REQUIREMENT: What lines in the listing include "Switch"? Return a copy of each.
=== INFORMATION SHOWN ===
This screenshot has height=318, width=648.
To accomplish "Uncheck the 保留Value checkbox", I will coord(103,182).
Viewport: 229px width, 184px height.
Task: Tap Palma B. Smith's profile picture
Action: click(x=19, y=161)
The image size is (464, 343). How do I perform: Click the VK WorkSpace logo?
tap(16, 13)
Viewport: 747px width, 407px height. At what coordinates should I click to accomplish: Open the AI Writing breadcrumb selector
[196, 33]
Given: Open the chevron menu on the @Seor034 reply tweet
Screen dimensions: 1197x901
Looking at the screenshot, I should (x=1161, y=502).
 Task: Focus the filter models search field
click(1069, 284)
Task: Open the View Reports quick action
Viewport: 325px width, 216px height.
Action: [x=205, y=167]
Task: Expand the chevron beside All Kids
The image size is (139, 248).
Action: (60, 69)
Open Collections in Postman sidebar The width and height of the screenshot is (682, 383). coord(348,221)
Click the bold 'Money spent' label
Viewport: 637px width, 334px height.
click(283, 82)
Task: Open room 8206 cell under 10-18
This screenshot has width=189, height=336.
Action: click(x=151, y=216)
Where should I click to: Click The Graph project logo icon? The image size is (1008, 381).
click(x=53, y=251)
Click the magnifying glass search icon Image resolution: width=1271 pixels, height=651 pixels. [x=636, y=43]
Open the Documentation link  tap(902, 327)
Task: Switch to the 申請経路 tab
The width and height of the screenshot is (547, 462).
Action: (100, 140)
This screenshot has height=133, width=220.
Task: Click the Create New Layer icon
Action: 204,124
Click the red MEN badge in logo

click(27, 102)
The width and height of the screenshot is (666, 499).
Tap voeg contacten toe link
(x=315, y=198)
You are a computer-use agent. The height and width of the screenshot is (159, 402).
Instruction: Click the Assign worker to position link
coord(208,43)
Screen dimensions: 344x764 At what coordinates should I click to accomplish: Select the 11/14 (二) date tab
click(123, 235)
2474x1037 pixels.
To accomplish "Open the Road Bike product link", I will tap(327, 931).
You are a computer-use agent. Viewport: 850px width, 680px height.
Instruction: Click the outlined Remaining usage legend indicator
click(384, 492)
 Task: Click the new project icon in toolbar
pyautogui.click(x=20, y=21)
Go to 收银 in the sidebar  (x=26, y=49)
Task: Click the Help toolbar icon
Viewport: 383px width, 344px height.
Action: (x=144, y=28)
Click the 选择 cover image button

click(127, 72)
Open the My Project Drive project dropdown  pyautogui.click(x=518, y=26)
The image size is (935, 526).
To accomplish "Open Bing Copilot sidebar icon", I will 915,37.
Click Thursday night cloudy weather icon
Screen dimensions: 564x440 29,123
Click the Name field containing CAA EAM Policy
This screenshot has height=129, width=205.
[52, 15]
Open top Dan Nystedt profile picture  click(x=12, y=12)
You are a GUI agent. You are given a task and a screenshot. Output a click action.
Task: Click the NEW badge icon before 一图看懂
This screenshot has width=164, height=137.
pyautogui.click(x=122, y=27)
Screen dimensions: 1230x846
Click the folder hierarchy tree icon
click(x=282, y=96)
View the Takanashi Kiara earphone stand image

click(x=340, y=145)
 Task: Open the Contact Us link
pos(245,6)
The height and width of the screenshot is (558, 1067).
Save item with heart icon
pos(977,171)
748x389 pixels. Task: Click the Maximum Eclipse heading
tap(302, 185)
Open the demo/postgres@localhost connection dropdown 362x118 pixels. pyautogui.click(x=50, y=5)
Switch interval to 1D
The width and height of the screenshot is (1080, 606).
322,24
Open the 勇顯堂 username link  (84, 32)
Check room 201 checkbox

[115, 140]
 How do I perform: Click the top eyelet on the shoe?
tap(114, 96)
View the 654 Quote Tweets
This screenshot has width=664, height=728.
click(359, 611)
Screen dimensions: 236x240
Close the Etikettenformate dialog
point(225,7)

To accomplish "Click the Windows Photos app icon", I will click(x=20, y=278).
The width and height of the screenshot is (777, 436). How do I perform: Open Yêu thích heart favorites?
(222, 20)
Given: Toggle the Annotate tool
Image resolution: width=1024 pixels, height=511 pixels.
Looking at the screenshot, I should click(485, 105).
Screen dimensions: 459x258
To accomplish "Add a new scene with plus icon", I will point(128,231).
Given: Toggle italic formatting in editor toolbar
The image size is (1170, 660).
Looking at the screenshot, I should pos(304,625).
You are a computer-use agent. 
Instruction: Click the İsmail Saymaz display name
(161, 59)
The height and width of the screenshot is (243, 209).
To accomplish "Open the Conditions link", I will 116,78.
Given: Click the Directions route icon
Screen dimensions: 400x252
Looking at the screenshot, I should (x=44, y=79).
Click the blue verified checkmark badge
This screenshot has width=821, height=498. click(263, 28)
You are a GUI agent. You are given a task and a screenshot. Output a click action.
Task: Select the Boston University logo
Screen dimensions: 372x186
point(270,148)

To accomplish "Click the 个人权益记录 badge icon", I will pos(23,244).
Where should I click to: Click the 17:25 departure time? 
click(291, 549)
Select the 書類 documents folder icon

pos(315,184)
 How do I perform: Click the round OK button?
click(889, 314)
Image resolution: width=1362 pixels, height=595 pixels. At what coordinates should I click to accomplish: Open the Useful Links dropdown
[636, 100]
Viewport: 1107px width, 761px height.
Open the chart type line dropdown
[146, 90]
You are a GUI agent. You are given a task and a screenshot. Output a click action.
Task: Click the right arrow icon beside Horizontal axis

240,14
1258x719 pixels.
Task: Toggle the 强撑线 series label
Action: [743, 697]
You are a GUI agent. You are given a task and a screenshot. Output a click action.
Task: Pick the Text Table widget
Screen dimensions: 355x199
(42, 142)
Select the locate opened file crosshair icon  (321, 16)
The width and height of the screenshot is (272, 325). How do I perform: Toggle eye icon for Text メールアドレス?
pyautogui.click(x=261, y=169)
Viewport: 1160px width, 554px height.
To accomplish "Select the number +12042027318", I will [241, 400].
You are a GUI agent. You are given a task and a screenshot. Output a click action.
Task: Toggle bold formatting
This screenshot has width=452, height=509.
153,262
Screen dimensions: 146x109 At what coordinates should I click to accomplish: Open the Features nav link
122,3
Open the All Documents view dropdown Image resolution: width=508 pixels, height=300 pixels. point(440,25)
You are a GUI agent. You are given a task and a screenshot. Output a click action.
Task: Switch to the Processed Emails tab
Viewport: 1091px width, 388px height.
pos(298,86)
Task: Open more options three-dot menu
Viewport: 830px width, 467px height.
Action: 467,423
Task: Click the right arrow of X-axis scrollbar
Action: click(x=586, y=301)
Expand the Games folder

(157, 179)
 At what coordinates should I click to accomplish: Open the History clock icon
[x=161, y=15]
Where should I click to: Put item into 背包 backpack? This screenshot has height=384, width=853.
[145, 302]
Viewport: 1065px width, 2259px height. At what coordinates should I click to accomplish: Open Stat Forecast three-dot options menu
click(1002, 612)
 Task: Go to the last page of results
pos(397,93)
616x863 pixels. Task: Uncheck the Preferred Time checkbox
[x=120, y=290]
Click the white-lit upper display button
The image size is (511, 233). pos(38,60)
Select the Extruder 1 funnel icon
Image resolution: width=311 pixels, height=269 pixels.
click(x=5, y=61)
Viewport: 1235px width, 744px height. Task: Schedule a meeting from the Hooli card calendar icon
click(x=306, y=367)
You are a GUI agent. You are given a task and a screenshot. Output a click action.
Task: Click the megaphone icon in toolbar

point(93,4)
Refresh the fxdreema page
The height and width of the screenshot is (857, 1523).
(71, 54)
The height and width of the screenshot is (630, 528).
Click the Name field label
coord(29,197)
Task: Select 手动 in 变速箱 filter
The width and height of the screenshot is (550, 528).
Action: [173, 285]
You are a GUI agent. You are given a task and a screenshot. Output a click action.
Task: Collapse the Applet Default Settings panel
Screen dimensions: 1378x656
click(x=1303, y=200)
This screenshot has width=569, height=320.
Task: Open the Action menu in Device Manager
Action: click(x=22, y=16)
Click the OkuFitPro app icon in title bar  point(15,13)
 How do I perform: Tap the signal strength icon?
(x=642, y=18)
===
RESULT BELOW:
Task: Switch to the 申請経路 tab
Switch interval to 1D
Task: Switch to the Processed Emails tab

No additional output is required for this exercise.